POPPI! i love your enthusiasm. and that you're the snowchild. ;
thank you so much, wendy. and i do know and love randy newman. and about a million others. i had to *really* pare that list down or you'd still be here reading it.
have fun in CO, diana, where it's going to cool off before CA and TX do. and yes, you could and you have. i've read 'em.
come on alone, bell. i'm a pro at the gum snapping thing. and huge thanks for that rosie thomas tip - i didn't know her until your mention, and now iTunes has a few of my dollars for some of her songs. such a lovely voice.
john: i know, man. it's damn hot where you are, isn't it?
blackie, i love that you liked that scene. means i got it right. off to read your latest.
jeff, you're in. we're gonna need a bigger car, though, for all of us. :)
Slide over.
hey, rita and kim, slide on in. we're still flying and looking for a cooler morning. xoxo
this is exactly how I feel when I drive. I own it.
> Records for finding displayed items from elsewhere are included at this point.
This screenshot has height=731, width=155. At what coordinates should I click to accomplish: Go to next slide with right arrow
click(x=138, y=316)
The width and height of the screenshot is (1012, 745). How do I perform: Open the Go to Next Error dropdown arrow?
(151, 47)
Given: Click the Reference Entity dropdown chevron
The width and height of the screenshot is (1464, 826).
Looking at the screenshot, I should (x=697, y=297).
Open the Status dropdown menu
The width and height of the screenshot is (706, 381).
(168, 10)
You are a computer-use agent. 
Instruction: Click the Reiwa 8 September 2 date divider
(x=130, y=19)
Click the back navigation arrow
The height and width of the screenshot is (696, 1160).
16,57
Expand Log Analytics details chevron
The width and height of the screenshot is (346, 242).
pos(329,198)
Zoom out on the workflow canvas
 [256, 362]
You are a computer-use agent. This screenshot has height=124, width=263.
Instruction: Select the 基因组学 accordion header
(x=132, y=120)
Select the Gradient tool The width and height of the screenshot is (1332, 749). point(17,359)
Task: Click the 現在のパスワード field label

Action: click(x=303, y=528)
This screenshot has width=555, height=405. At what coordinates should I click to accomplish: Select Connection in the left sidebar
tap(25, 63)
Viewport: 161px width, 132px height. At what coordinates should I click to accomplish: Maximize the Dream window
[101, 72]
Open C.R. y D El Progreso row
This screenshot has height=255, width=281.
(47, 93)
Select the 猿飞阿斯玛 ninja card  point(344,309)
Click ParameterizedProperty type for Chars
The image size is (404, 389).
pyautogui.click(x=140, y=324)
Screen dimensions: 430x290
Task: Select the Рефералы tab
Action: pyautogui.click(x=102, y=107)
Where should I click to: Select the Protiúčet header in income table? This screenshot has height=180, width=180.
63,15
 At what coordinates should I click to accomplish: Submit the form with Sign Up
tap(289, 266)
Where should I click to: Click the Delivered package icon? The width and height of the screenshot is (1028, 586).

I'm hell on wheels, at least to my husband but too bad. I love it, it's mine.
and you too. :)
one of these old days we're gonna meet up for some chicken fried steak and coffee.
beautiful writing. good taste in music, too. you need a little emmy lou, too and gram parsons.
√√ MOC
Loved this (even lately arrived as I am :), as others have said your writing is transporting..
Rated for love of Juicy Fruit and forgotten Dentyne!
"With more heart than I had when I was young, since now I know those lyrics are not just someone else’s story." Amen.
So many delightful phrases:
"Don’t twirl on the stair and make me guess."
"baked us all to husks"
"on the linoleum where she dropped them off her ankles like weights that tied her to this life"
All of the last two paragraphs.
What a joy to read. What passion! It reads like stream of consciousness, but there is so much superb craft in this.